- Exercise aim -
Tally how many lines of these entries hold the string "cell". Return the number alone.
- - -
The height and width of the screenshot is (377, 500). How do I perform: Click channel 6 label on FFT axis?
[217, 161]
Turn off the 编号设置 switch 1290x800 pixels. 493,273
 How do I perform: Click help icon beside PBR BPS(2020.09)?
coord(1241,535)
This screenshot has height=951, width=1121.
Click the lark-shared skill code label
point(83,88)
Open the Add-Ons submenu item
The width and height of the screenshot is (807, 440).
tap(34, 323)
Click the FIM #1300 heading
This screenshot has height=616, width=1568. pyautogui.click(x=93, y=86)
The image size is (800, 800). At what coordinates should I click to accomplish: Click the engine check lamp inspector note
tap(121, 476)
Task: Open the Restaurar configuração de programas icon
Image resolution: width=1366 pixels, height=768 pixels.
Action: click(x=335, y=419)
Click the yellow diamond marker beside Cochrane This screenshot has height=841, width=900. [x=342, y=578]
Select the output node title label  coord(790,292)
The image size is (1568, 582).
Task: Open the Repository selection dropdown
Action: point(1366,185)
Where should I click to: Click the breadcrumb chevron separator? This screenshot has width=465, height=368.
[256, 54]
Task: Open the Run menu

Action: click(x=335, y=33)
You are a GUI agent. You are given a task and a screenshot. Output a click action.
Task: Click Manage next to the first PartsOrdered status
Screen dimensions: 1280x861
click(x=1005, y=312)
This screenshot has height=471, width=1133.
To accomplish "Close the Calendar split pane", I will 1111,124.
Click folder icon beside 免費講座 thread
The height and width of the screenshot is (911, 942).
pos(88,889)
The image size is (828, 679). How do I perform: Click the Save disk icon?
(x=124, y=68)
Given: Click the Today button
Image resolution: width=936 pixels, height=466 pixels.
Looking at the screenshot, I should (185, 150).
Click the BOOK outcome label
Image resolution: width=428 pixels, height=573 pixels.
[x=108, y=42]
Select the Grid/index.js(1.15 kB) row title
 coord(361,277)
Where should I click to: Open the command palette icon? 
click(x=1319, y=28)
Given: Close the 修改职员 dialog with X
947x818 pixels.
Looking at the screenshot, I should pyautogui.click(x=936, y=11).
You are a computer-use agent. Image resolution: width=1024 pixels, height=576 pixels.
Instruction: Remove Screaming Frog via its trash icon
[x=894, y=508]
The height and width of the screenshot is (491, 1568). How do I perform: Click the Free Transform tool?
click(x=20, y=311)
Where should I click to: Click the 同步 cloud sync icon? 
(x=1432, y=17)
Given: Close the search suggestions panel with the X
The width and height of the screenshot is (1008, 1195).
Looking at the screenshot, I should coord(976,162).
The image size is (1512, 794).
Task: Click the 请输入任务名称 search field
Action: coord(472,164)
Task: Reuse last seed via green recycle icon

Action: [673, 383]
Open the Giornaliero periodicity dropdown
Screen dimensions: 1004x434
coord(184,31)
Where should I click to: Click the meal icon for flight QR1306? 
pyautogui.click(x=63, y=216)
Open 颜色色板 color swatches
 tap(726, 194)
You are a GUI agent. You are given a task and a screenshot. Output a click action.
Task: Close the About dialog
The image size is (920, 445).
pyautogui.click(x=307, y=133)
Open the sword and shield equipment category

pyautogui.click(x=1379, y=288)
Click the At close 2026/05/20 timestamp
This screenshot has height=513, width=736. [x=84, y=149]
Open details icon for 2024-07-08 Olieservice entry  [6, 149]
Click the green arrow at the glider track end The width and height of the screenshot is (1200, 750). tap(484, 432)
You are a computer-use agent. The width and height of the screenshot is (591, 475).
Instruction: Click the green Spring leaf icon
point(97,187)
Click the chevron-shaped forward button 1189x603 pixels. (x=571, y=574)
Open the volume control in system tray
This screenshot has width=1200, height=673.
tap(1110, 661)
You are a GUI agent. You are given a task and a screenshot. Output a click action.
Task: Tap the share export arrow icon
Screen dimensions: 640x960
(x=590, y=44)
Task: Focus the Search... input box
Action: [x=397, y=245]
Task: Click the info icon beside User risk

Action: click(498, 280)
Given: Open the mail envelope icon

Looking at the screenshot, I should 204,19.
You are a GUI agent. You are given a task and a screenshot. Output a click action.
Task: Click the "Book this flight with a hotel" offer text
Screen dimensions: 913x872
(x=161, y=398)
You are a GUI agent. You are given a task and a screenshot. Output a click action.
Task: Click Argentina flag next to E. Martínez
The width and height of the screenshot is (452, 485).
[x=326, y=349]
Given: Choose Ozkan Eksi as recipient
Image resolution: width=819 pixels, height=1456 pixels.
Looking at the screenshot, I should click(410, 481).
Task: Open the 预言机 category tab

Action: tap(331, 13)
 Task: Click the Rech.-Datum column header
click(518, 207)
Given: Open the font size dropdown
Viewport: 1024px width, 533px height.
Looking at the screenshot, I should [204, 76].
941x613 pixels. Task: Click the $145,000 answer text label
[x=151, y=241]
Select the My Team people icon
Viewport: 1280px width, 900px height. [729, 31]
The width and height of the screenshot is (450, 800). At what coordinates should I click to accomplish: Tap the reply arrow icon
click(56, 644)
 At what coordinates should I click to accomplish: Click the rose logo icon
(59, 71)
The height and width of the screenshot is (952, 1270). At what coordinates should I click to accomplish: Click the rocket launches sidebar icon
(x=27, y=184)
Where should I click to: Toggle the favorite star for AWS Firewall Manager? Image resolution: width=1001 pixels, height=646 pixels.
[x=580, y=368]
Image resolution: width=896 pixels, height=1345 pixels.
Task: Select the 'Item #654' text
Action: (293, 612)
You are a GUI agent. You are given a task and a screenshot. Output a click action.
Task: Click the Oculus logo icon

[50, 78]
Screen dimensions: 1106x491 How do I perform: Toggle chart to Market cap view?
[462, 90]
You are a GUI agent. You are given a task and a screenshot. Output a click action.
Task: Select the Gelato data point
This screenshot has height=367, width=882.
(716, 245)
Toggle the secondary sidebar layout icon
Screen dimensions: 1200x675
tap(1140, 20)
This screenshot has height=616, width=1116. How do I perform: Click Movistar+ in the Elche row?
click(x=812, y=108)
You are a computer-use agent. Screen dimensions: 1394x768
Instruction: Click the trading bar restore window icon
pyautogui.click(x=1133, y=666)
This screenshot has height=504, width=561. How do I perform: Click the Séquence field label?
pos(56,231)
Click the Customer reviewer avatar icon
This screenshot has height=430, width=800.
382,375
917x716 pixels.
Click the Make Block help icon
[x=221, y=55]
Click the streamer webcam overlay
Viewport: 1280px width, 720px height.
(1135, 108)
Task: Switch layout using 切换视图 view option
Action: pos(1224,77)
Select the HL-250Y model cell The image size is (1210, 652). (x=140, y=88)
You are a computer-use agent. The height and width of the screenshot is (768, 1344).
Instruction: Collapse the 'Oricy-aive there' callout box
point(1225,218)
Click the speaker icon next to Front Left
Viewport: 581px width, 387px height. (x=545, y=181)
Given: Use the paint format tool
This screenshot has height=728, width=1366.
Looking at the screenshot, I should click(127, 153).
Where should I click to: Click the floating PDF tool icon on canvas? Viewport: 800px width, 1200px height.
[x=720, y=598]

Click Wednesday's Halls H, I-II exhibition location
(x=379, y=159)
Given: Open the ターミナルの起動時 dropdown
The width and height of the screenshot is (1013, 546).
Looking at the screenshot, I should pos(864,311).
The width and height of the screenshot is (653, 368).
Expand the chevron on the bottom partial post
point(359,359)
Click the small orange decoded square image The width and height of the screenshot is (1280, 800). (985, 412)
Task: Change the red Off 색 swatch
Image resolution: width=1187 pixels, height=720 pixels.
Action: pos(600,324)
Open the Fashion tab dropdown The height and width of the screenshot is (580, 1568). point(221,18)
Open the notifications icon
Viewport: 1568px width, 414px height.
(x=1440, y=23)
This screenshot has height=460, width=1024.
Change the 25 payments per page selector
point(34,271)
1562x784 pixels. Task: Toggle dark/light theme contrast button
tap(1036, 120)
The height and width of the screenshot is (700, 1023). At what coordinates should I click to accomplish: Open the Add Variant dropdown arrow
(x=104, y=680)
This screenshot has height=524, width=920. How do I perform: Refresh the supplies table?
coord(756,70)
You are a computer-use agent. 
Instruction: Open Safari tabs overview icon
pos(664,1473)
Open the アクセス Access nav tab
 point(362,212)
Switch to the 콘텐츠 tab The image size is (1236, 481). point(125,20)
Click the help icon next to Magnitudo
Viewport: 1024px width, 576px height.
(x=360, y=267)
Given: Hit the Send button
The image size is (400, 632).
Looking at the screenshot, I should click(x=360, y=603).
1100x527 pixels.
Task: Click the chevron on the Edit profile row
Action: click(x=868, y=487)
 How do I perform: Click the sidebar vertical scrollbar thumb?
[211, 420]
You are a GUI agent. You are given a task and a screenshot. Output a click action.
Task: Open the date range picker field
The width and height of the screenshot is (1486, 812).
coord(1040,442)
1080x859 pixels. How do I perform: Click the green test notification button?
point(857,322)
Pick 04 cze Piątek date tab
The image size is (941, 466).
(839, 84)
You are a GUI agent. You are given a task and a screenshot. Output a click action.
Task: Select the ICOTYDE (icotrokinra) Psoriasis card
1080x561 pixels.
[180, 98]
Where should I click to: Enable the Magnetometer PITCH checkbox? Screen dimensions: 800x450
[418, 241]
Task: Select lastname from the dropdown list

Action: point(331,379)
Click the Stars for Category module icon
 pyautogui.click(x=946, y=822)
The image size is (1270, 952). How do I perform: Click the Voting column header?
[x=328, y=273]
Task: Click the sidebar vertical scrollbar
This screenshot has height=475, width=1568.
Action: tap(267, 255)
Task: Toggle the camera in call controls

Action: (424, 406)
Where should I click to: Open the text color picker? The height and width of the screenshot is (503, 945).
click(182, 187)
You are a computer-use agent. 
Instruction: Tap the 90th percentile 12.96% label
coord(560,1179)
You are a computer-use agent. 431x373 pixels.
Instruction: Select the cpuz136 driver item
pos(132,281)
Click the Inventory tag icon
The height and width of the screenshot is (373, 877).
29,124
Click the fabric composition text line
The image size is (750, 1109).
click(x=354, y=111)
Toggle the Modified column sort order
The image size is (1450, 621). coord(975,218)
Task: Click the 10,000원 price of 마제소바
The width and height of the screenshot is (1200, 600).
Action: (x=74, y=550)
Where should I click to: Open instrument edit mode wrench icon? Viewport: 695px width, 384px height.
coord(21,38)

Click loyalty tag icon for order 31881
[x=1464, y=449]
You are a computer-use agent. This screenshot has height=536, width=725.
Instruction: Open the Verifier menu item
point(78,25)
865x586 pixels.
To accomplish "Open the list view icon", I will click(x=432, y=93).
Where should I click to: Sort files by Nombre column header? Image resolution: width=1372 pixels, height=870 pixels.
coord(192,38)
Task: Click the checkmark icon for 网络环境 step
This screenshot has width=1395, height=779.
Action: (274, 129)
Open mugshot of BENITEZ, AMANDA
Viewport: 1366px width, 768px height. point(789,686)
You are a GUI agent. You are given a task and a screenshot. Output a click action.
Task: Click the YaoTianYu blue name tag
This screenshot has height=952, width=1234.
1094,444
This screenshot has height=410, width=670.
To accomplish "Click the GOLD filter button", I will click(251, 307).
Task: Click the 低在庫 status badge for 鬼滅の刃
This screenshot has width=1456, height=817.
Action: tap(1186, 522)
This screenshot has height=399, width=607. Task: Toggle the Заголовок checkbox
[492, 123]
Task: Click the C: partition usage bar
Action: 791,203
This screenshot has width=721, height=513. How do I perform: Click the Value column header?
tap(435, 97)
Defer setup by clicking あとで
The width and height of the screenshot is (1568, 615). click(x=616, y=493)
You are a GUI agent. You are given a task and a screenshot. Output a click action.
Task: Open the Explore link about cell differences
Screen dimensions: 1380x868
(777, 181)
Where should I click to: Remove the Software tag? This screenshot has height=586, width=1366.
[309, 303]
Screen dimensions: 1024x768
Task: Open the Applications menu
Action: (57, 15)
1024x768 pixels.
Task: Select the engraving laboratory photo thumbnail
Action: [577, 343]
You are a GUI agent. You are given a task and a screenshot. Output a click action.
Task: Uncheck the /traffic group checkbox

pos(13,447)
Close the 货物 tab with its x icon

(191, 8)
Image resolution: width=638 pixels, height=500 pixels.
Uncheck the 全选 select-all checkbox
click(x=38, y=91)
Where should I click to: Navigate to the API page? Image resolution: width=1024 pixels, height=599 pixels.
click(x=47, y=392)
- - -
- Solution for this task -
2